Stored data:
= Beginning of Section =

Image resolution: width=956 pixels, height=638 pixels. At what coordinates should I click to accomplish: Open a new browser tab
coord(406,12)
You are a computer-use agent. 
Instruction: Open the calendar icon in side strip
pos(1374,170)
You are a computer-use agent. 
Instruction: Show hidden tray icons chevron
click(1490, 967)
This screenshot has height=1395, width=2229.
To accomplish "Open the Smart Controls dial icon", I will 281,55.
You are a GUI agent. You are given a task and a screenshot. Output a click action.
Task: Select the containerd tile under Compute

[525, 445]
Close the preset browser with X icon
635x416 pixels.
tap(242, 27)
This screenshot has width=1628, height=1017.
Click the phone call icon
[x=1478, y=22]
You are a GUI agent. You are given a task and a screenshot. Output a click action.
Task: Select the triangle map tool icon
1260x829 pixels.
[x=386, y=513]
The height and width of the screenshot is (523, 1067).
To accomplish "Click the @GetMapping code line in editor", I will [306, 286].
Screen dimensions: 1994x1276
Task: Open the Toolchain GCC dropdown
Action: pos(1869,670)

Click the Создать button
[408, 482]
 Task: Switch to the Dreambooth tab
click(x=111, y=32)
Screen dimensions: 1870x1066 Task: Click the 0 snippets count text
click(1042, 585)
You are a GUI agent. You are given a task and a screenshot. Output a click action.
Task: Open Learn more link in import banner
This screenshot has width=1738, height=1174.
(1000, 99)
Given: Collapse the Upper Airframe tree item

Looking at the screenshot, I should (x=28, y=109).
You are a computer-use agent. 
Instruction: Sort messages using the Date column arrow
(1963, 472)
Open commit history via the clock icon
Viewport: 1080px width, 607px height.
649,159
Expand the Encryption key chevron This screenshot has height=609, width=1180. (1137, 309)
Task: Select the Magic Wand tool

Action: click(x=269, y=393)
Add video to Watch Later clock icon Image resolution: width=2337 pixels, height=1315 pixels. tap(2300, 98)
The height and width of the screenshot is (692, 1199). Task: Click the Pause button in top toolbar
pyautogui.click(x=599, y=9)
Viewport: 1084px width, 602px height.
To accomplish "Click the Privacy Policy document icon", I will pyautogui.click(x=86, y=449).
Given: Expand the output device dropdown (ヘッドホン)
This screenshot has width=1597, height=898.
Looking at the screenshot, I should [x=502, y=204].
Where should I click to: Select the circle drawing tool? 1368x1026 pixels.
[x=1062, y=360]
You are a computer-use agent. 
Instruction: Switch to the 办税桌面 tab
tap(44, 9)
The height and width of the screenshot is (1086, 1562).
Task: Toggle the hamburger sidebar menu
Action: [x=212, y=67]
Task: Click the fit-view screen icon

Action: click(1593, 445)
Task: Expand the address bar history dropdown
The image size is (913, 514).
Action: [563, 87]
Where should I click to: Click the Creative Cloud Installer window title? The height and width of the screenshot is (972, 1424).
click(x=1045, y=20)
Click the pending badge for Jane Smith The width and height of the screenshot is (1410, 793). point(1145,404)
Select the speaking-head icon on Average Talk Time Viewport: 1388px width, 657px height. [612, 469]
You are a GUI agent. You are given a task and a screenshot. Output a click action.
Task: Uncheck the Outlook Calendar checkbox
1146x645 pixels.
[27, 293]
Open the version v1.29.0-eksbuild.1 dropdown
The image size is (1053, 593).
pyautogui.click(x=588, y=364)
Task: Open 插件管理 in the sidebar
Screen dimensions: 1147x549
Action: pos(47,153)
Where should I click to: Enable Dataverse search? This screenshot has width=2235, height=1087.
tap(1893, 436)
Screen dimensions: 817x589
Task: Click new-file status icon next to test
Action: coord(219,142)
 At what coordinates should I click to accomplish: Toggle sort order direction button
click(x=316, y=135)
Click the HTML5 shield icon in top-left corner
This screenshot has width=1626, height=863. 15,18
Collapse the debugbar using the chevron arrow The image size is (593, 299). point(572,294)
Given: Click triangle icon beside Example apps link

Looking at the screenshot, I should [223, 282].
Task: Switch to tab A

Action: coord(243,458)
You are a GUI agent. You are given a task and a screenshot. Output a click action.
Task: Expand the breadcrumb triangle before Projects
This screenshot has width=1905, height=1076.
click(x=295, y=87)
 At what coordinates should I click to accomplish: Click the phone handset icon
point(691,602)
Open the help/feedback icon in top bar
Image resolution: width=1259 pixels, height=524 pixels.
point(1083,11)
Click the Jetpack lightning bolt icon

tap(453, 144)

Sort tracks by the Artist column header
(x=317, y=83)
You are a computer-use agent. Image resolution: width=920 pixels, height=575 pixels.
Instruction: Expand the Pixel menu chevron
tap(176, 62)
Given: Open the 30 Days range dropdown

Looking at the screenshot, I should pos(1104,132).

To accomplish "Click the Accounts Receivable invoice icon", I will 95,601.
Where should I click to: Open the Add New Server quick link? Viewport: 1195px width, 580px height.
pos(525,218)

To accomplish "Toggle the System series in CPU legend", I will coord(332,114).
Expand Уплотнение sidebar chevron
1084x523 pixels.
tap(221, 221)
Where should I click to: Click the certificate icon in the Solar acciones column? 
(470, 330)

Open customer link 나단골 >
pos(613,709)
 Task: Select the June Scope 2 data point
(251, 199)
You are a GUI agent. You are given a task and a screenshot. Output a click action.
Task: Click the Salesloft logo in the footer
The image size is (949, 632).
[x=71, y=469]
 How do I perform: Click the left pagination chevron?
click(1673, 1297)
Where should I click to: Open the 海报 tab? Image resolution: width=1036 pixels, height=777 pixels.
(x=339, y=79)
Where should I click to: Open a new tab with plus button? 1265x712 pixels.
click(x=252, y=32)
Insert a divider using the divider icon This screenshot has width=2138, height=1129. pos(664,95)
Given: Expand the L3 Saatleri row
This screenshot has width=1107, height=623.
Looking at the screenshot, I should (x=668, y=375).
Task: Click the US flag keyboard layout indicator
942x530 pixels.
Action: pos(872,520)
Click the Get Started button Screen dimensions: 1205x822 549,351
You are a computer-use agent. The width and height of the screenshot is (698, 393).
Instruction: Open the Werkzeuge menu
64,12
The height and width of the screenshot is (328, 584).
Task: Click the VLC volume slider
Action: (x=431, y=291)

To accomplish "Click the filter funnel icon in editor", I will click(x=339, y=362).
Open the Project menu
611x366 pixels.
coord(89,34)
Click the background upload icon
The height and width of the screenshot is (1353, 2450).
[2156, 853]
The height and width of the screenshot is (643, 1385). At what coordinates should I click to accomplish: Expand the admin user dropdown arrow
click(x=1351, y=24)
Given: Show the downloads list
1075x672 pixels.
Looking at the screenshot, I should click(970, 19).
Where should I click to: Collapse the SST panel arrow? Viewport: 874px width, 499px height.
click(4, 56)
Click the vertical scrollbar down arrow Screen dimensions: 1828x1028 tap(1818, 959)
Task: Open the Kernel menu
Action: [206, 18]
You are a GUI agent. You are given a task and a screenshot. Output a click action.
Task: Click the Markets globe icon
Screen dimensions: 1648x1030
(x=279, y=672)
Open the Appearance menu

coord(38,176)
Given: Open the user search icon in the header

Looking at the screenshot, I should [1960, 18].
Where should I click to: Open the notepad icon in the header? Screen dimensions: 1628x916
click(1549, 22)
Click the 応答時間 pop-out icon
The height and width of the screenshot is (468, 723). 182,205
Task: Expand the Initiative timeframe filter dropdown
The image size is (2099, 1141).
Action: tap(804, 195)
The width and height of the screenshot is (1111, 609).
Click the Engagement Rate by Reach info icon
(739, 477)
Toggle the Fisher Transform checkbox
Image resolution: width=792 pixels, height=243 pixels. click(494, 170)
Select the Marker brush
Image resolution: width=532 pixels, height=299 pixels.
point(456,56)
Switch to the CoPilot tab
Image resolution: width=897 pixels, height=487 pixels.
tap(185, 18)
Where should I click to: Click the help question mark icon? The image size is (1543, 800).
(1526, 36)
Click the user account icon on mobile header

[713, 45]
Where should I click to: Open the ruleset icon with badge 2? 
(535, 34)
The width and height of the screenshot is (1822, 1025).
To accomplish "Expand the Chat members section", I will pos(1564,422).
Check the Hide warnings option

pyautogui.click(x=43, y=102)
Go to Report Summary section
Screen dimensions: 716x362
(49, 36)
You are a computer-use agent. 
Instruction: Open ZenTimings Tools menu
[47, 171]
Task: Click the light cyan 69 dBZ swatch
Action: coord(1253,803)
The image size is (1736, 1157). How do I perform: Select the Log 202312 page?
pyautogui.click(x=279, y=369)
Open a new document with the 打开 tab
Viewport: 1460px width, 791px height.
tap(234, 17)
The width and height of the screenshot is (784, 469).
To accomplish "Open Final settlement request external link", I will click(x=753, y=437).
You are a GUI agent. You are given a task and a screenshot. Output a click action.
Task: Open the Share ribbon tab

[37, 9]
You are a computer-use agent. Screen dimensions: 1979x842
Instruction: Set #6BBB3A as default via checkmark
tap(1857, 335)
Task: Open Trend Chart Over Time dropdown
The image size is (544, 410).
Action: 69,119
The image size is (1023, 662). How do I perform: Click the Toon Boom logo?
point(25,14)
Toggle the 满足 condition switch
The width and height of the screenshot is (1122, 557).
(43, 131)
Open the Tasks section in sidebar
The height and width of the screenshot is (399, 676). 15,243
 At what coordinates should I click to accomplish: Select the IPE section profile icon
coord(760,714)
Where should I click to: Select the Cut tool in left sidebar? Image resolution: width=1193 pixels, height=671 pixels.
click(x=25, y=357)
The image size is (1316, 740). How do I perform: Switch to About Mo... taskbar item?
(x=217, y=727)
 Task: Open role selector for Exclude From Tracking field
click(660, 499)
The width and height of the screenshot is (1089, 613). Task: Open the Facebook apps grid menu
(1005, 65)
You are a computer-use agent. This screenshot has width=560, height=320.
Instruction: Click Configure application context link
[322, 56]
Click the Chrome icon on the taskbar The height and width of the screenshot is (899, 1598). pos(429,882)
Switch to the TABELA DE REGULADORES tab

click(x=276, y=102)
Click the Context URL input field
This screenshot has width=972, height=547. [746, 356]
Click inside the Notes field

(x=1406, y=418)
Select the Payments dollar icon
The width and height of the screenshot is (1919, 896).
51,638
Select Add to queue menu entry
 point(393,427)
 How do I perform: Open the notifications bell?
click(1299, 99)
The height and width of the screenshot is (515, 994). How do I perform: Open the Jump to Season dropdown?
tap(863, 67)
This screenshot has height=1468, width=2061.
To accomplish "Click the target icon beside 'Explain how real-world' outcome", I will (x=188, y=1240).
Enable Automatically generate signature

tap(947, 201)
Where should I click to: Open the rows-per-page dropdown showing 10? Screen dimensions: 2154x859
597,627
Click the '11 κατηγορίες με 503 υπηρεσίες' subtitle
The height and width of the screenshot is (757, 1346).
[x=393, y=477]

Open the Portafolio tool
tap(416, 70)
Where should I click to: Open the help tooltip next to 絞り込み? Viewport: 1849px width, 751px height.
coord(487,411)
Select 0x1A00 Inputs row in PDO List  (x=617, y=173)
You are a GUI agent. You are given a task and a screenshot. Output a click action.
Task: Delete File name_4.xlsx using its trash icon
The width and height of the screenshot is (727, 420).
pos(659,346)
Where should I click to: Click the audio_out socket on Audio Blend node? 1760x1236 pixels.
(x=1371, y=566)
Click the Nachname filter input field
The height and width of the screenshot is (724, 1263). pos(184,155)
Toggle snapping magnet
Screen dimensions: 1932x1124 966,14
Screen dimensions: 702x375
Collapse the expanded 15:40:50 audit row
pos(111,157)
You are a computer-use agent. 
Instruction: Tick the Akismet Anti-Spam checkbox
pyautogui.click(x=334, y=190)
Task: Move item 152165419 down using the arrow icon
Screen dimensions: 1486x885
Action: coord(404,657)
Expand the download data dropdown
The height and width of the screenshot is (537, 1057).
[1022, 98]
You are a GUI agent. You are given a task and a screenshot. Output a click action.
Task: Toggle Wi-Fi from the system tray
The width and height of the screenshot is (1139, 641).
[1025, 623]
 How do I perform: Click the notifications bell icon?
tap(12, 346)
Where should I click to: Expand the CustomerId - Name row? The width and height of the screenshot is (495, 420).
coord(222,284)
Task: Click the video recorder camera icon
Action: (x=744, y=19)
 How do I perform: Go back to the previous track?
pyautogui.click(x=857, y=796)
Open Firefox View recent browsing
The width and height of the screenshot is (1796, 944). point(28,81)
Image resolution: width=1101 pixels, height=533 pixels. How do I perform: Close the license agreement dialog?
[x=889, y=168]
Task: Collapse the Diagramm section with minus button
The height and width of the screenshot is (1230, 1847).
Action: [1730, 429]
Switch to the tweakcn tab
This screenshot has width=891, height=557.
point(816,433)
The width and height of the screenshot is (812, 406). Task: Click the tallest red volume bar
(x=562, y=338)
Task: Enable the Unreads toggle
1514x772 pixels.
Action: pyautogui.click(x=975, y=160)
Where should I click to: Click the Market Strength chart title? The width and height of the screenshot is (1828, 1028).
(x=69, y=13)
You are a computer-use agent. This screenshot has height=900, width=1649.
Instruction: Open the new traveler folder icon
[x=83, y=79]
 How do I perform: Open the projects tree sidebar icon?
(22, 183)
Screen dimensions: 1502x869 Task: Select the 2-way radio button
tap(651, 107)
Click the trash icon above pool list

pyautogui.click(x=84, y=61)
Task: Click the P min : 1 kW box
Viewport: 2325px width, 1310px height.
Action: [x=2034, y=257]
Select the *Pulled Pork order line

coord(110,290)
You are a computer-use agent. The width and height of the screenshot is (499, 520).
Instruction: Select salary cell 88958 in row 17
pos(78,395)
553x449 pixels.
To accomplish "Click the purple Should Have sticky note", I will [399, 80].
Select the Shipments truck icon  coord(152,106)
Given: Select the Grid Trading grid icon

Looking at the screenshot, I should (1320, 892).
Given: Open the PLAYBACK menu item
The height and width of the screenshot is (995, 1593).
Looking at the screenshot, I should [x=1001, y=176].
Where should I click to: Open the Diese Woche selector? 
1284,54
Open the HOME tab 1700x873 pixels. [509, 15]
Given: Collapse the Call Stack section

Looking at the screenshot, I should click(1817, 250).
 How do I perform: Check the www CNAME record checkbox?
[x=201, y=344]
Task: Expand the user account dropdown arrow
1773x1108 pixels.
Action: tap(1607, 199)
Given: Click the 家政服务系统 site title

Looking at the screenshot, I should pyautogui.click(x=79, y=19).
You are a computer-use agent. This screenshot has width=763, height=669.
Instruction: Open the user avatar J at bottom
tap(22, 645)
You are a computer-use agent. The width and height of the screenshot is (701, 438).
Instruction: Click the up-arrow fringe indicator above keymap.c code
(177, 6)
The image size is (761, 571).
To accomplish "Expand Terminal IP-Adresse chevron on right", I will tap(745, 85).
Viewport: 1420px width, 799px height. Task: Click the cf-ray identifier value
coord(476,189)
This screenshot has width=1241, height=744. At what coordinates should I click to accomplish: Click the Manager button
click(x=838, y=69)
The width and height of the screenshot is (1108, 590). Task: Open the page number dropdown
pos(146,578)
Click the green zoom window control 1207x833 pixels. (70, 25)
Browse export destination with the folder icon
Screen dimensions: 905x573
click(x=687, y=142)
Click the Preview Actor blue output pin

= End of Section =

- _ASSIGNMENT_
Return each line among the entries that holds the word "document".

- _ANSWER TO THIS TASK_
To accomplish "Click the Privacy Policy document icon", I will pyautogui.click(x=86, y=449).
Open a new document with the 打开 tab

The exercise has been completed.